Throughout the day at the Bison Range, the students, and tribal cultural experts explored the connection between tribal health and well-being, and participated in Traditional Ecological Knowledge (TEK) hands-on learning exercises. The tribal cultural participants included Myrna Dumontier, Tim Ryan, Arlene Adams and Wayne McCoy as well as Kootenai Elder Mike Kenmille who chipped in a few words of wisdom.

TERS students harvest dogbane

TERS students harvest dogbane that they will extract fibers from to make cordage.

The day began with finding a balance of the mind, body and spirit for better health exercise. The students suggested to what constituted a healthy mind, a healthy body and a healthy spirit. A healthy balance of the three is important for self-awareness and confidence which are important ingredients to navigate a healthy life with a greater sense of well-being.

Each participant measured their well-being including biometrics of blood pressure, pulse, and oxygen levels, before and after participating in each of traditional ecological activities offered that day. The activities included making cordage/rope from dogbane, cattail mats, and canoe paddles. Their findings will be shared in student-produced videos in May.

Tim Ryan, head of Salish Kootenai College Culture and Language Department, gave an example of how the Ancestors used dogbane fibers to make cordage/rope. The students walked to an area where they could harvest dogbane, collected it and returned to Buffalo Park to learn how to manually access the fibers in the bark of the dogbane. Ryan said it was an example of how Indigenous people used the natural environment to provide for their needs like people use Walmart today to supply their needs.

Ryan said people, including the young students, can learn from the natural environment whether it’s animated or inanimate — all of creation is alive.

In reference to Ryan’s Walmart analogy Kootenai Elder Mike Kenmille said “Mother Nature is the Indian All-Mart. Everything you need is out here, has been from the beginning of time.”

TERS student Chula DuMontier

TERS student Chula DuMontier offers some student input on what comprises a heathy mind, body and spirit.

TERS student Chula DuMontier said she is learning more about the traditional ways of the ancestors and their connection with the natural environment that in the past was their school that taught them how to live in harmony with the nature.
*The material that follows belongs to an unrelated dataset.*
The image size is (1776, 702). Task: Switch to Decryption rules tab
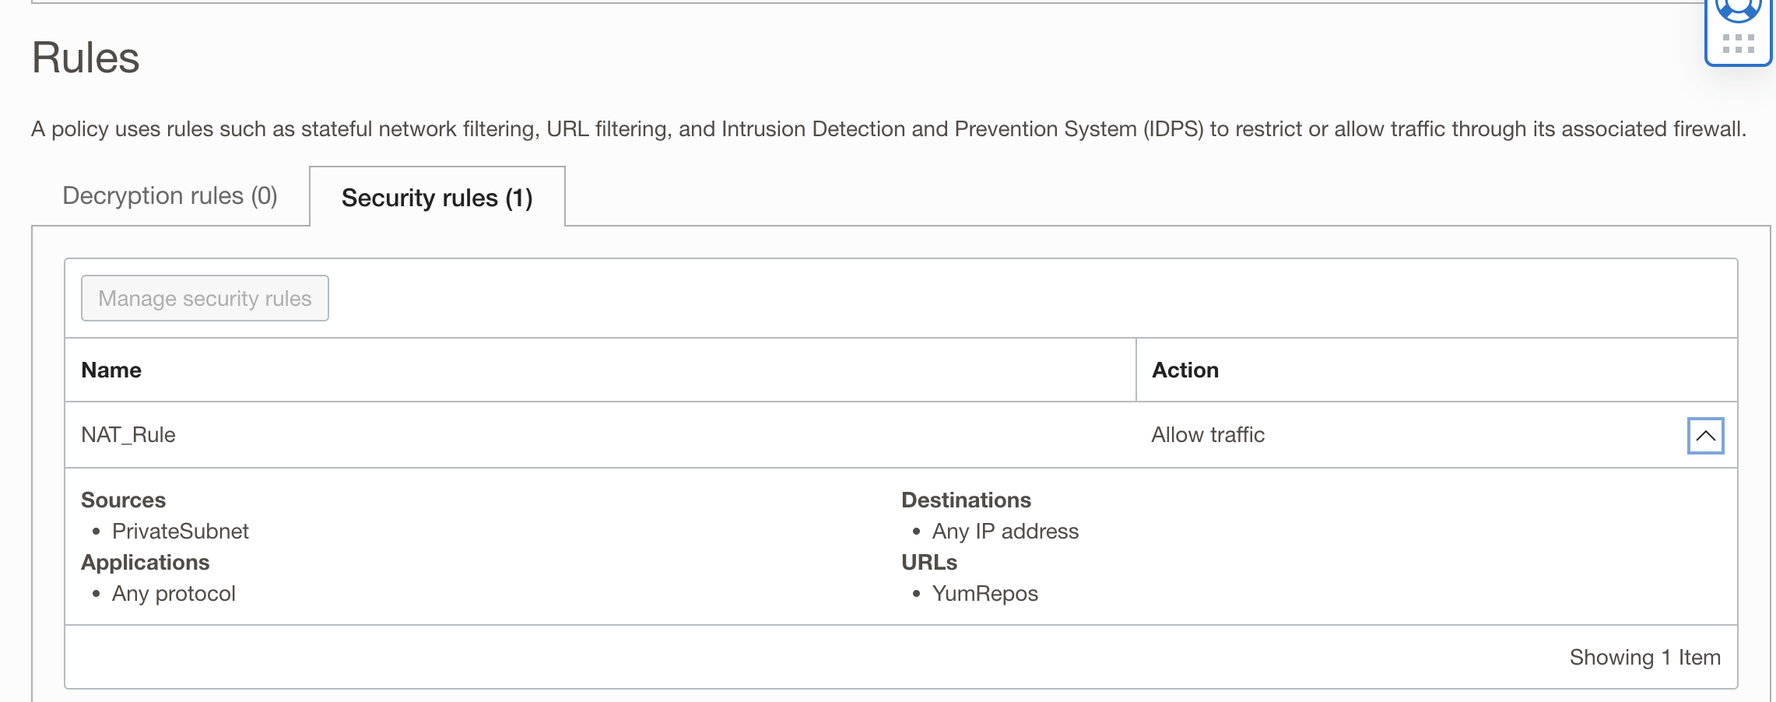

“Our Ancestors, through observation learned how to use the natural resources available to them and passed down that knowledge,” Chula said, adding that she is part of a research project related to the medicinal plants that Indian people used as part of their health maintenance back in the day to modern times. “It’s important for Native students to learn about health and this research project is a good way to expose them to that through traditional ecological knowledge.”

The other TERS students involved in the medicinal plants project are Orion Kennedy, Susep Whitworth and Sxwlelwx Bell.

Kootenai Elder Mike Kenmille

Kootenai Elder Mike Kenmille addresses the TERS students about putting their cell phones away and paying attention.

Duley said the award is part of the Science Education Partnership Award program of the National Institutes Health grant to the City of Missoula in partnership with Confederated Salish and Kootenai Tribes’ Tribal Education Department and Salish Kootenai College.

The six-month “sub award” for the TERS-related project is part of a larger award from the NIH SEPA program granted the City of Missoula in 2019 to build a collective that is devoted to building inclusive on-ramps to science, technology, engineering and mathematics (STEM) education and career pathways that align with the unique needs of the Missoula community and Flathead Reservation students.

The Mipnunum k̓ itki kȼiǂ project is led by Michelle Mitchell, Bill Swaney, Tim Ryan, Stephanie Fisher, Marie Torosian, Myrna Dumontier, Holly Truitt and Amanda Duley.

The team goal/hope is that the Mipnunum k̓ itki kȼiǂ project can serve as a model program to be used by other schools to include urban Indian youth and other reservations.